Dans le roman d’apprentissage qu’est la vie d’Anthony Mahoungou, les Etats-Unis auront aussi été un puissant accélérateur. « J’y suis arrivé en tant qu’athlète, j’en suis reparti en tant que moi-même, en sachant un peu mieux qui j’étais », confie-t-il. Petit à petit, la transition Obama-Trump, les violences policières, le mouvement Black Lives Matter puissamment relayé par Colin Kaepernick au sein du foot US font évoluer le jeune homme, lui donnent une épaisseur. Une anecdote lui revient, du temps où il jouait dans l’Indiana : « Un de mes potes de la fac revenait de Louisiane à l’occasion des fêtes de Noël avec un autre joueur de l’équipe, tous les deux noirs. En arrivant dans l’Indiana, ils se font contrôler par un officier. Et celui-ci leur fait comprendre qu’il n’aime pas leur tête… Alors, mes deux potes ont tout de suite dit qu’ils faisaient partie de l’équipe des Boilermakers et le policier a immédiatement changé d’attitude. Aux Etats-Unis, c’est comme ça : ton statut de sportif de haut niveau te protège. La question que je me pose, c’est : qu’arrive-t-il à tous les autres qui n’ont pas ce statut ? »
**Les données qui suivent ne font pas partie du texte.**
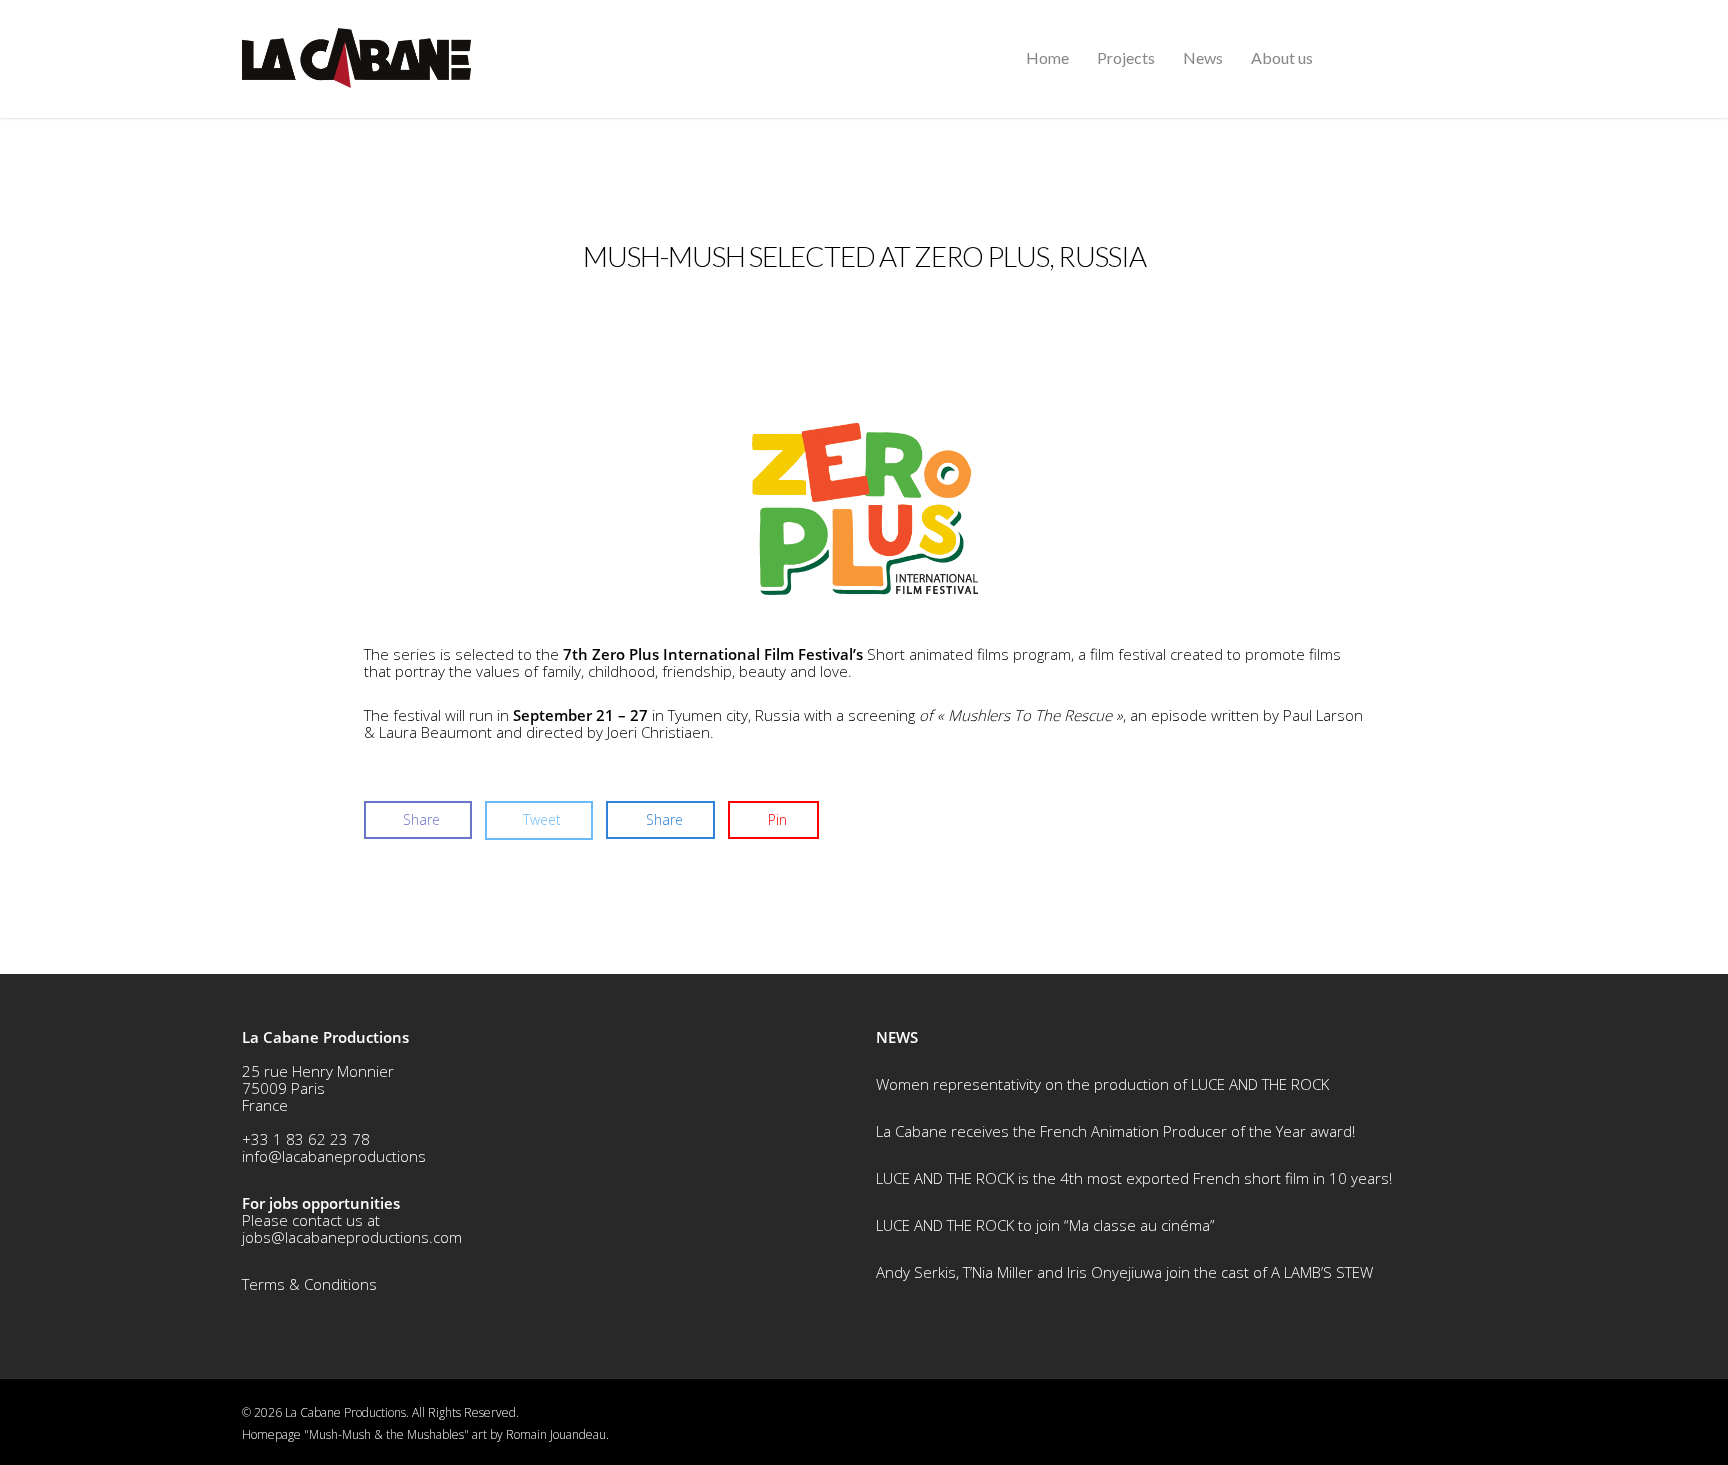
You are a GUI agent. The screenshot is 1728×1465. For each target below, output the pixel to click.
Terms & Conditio (301, 1284)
Questionné sur un possible parallèle avec la France, le wide receiver ne botte pas en touche : « il y a des mentalités similaires, aucun pays n’est à l’abri du racisme et de l’impunité de certains. Mais ça n’atteint pas le niveau des Etats-Unis : en France, on a des affaires Zyed et Bouna (deux jeunes de Clichy-sous-Bois morts dans un transformateur électrique en 2005, alors qu’ils étaient pourchassés par la police, ndlr), des affaires Adama Traoré, mais on n’a heureusement pas de policiers qui abattent des gens qu’ils sont censés protéger. »
Pour finir sur une note un peu plus gaie, on lui demande son favori pour le prochain Super Bowl. Aussitôt, le feu du passionné ressurgit dans sa voix. « Allez, le champion sortant, autrement dit les Chiefs de Kansas City, les Bills de Buffalo ou les Green Pay Packers, c’est une de ces 3 équipes qui va gagner à mon avis ». Au fait, commenter cette NFL ne lui donnerait-il pas un goût de reviens-y ? « Pas impossible », souffle celui qui se laisse encore trois ans pour réaliser son rêve et songe en attendant à rebondir au Canada ou en Allemagne. Pour ceux qui n’auraient pas encore cerné le personnage, voici les sous-titres : il reviendra à la charge, foi de Mahoungou.